This review may contain spoilers
A feast for the eyes boasting an impressive array of performances from a stellar cast. Tian Xi Wei steps into the leading role with apparent ease, embodying the rough physicality, optimism, determination, and tenderness of Changyu in such a way that it is impossible to imagine another actress in her place. Changyu the character manages to straddle several tropes without ever fully reducing to a single stereotype.
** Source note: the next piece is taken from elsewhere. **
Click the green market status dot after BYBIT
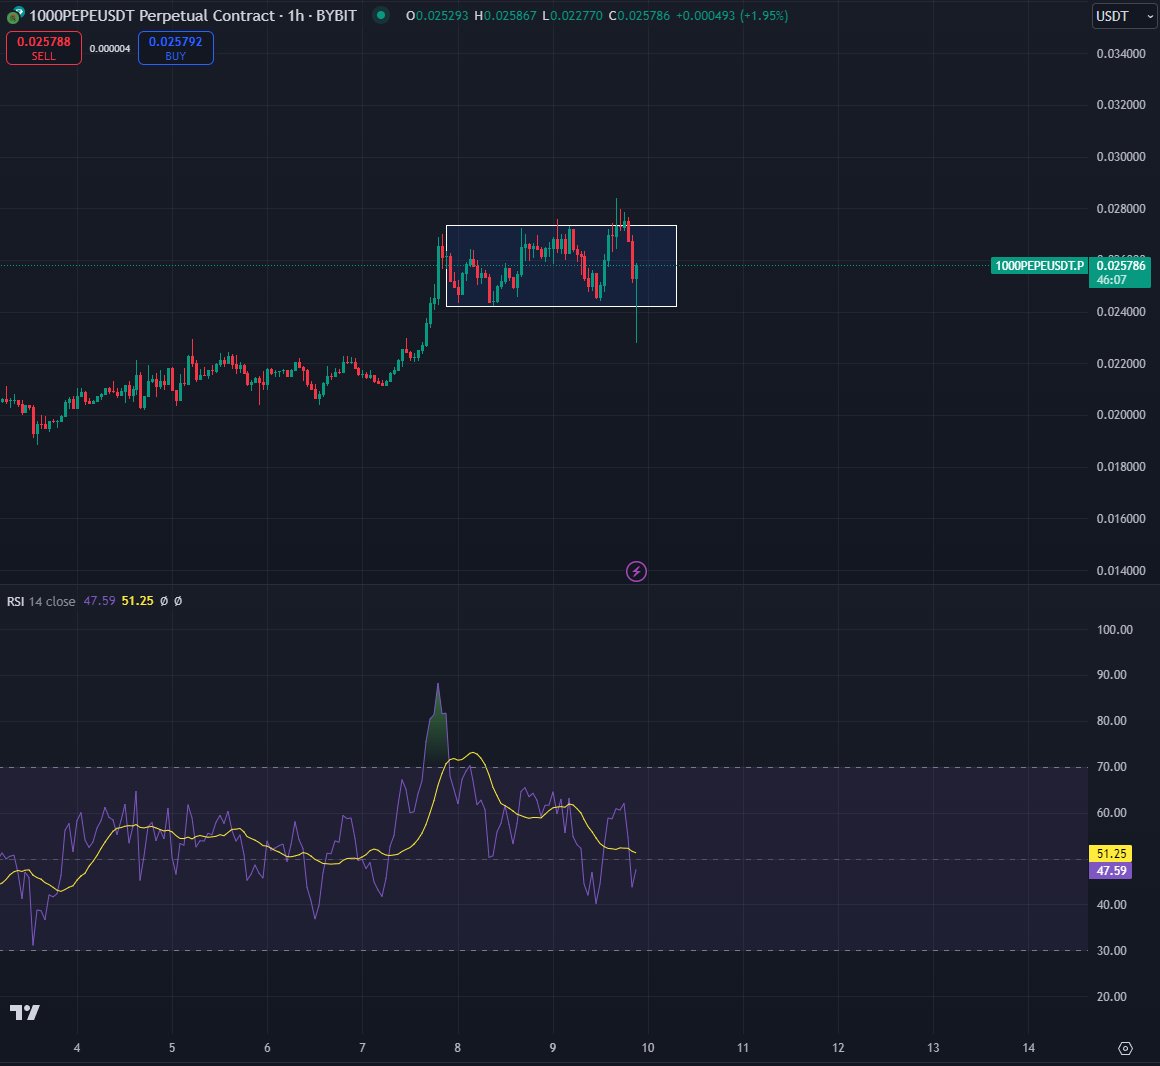This screenshot has height=1066, width=1160. 379,17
There's plenty familiar about her, but she manages to feel dynamic and multi-faceted in a way many female leads (especially physically capable warrior-types) fail to, in no small degree thanks to TXW's embodied performance.
The story manages to spin a high-stakes adventure full of intrigue without ever getting bogged down in long-winded court scenes or tedious politicking; a refreshing change for a genre normally obsessed with the intricacies of nobles scheming and legal minutiae. Equally refreshing is the focus on rural life and the attendant array of relatable and grounded difficulties. Though conflicts eventually escalate to a grand scale, we first get to know our characters in the context of trying to put food on the table, keep a roof over their heads, and look out for their friends and neighbors. In my opinion a much more sympathetic set-up than your standard "wealthy heir or heiress sparring with vindictive relatives over obscene wealth"(while casually surrounded by indentured servants).
The fight scenes and choreography are perhaps my favorite out of any c-drama. An incredibly satisfying fusion of crunchy, impactful realism and heroic acrobatics. TXW's physical performance shines here again.
The first arc of the show is incredibly solid. Great pacing, organic character development and gradual heightening of the main romance, conflicts, and stakes. Changyu and her friends are immediately likeable and interesting, and getting invested in their stories is deeply enjoyable.
Where the show starts to stumble is when we leave our starting village, about a third of the way through story. Events and character actions quickly begin to shift from believable and consistent to convenient and contrived. The characters' trajectories become unclear, the logic behind their choices and circumstances often vague or confusing.
Yang Zheng and Changyu's romance is repeatedly delayed by increasingly forced narrowly missed reunions, and inevitably resolved conflicts and disagreements that fail to address the issues one would actually expect their relationships to have. Characters are captured, escape, survive, and die as is convenient to the story. Changyu is desperate to find her sister, until she's not. Yang Zheng assumes Changyu of all people is waiting calmly at home for her sister to magically return. Qian Qian is reduced to a sad prisoner for most of the show, until she suddenly escapes off-screen and somehow immediately crosses paths with our protagonist in the middle of the wilderness. When the villain's grand scheme finally plays out, his nefarious ambitions coming to fruition after dozens of episodes of build up... he's immediately defeated (in a very awkwardly framed and strangely empty-looking sequence). Like, in 20 minute of screen time, he goes from triumphant to near-death, not because of some cunning counter-maneuver from our heroes, but because they rallied a modest number of soldiers off screen from the forces everyone knew they had available. Talk about an anti-climax.
There's more I could nitpick, but none of it is enough to truly offset the show's excellent production, acting, and stellar first act. At its worst, Pursuit of Jade remains a step above the majority of its peers, and though its unfocused writing stops it from fully living up to its potential, I finished the show feeling that in many ways, the bar for c-dramas had been raised.